Recently, my friends have been asking me recently, after the introduction of the cache in the system, when writing data to the database, should I write to the database first or write to the cache first? Is there any difference between writing to the database first and writing to the cache first? Today, we will talk about this topic together.

In essence, whether you write to the database first or write to the cache first, it is to ensure that the data in the database and the cache are consistent, which is what we often call data consistency.

With the rapid development of the Internet, the current era has entered the DT era from the IT era. The Internet system architecture has also changed from the initial monolithic architecture to a distributed, micro-service architecture model. From the perspective of data volume, the amount of data stored in each system is getting larger and larger, and the data query performance is getting lower and lower.

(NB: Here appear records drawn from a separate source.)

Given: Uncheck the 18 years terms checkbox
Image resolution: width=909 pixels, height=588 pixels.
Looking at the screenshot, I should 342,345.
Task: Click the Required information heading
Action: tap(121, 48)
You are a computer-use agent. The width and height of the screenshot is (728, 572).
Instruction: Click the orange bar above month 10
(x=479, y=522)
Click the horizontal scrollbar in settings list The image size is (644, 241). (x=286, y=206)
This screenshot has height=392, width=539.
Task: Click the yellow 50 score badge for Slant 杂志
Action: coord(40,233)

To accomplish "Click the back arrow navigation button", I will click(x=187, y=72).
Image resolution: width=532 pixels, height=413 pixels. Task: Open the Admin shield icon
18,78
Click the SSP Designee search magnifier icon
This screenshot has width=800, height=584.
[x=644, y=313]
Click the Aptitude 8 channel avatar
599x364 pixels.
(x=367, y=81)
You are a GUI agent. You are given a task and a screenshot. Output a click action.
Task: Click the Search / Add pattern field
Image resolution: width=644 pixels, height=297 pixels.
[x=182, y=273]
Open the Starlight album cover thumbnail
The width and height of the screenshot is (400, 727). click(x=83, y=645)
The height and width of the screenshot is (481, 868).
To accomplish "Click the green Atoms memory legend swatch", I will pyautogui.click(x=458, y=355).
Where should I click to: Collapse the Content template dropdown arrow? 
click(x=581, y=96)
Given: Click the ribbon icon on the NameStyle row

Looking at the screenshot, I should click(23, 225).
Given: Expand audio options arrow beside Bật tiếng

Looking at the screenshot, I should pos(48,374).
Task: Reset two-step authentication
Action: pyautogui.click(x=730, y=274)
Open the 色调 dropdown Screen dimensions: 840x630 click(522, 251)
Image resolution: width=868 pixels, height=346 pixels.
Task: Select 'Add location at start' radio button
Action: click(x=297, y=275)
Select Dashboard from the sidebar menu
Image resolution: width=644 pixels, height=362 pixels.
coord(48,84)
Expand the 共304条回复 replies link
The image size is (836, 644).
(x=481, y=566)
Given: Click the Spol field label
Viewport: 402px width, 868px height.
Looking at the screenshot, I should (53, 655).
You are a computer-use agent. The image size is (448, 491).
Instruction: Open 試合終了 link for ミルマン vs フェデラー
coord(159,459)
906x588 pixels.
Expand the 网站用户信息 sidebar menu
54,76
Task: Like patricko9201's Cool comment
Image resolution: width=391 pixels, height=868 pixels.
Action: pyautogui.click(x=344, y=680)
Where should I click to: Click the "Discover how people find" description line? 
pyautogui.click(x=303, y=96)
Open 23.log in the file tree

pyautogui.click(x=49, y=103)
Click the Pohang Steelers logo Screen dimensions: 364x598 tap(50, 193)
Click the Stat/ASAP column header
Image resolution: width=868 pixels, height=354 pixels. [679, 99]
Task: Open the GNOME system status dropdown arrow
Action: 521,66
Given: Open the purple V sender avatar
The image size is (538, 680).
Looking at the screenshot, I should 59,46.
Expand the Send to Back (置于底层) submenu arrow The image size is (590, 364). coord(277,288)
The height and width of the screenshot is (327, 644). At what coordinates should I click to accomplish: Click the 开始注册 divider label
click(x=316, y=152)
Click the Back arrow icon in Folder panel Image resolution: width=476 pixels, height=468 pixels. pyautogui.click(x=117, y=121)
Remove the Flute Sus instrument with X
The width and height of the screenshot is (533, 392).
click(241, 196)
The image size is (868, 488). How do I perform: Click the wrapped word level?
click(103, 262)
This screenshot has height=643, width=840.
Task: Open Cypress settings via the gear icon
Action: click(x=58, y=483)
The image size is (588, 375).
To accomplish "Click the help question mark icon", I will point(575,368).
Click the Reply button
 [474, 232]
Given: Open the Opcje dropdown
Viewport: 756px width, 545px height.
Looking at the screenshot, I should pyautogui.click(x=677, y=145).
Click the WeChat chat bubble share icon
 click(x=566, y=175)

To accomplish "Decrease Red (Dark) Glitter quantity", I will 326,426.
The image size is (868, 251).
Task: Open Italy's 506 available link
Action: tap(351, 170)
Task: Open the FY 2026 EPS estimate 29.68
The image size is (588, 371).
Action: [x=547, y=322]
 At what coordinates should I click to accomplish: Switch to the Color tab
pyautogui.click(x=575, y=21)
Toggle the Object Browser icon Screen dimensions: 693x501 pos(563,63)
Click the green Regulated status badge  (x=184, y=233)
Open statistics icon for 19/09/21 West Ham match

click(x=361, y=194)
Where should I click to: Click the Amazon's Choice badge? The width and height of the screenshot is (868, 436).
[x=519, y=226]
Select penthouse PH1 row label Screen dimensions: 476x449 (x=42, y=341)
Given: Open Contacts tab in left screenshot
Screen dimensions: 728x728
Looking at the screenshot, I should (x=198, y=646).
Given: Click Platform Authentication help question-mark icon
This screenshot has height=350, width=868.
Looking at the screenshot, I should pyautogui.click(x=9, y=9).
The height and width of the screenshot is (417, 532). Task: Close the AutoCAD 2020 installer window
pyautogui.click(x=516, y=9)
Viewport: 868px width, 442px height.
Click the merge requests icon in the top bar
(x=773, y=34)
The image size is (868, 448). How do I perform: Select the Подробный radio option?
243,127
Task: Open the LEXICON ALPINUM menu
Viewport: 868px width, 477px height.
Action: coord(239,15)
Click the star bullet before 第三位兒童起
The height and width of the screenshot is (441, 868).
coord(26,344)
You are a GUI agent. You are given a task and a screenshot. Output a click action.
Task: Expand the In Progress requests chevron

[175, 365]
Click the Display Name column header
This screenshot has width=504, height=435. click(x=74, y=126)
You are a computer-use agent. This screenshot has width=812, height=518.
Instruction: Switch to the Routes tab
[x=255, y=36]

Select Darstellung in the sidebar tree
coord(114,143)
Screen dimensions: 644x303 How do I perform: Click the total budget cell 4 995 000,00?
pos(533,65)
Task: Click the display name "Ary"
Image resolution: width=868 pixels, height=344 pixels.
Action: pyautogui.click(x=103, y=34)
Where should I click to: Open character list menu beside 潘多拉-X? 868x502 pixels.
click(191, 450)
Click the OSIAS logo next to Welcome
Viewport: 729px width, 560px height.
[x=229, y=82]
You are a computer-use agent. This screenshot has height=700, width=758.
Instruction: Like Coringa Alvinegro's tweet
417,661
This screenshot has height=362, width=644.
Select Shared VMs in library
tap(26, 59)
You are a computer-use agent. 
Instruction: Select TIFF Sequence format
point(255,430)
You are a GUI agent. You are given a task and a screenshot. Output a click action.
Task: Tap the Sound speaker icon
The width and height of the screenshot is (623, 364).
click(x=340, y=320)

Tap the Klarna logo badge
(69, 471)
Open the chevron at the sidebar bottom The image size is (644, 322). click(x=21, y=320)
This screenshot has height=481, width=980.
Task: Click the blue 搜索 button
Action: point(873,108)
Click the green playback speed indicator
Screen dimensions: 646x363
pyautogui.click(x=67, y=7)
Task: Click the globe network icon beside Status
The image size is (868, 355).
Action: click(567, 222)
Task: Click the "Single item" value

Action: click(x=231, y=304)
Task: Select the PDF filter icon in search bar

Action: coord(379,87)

At this point, we need to continue to optimize, a commonly used optimization method is to introduce caching. After the introduction of caching, when we insert data into the database, should we update the database first or update the cache first?

General use of cache

Caching, in essence, is an intermediate caching layer introduced to better coordinate two components with large differences in speed. For example, if you need to read data into the CPU for calculation processing, the calculation speed of the CPU is very fast, and the IO processing of the disk is many orders of magnitude slower than that of the CPU. Every time data is read from the disk, it will be Cause the CPU to wait for a long time and frequently for disk IO At this point, we can use memory to ease the speed difference between the CPU and the disk.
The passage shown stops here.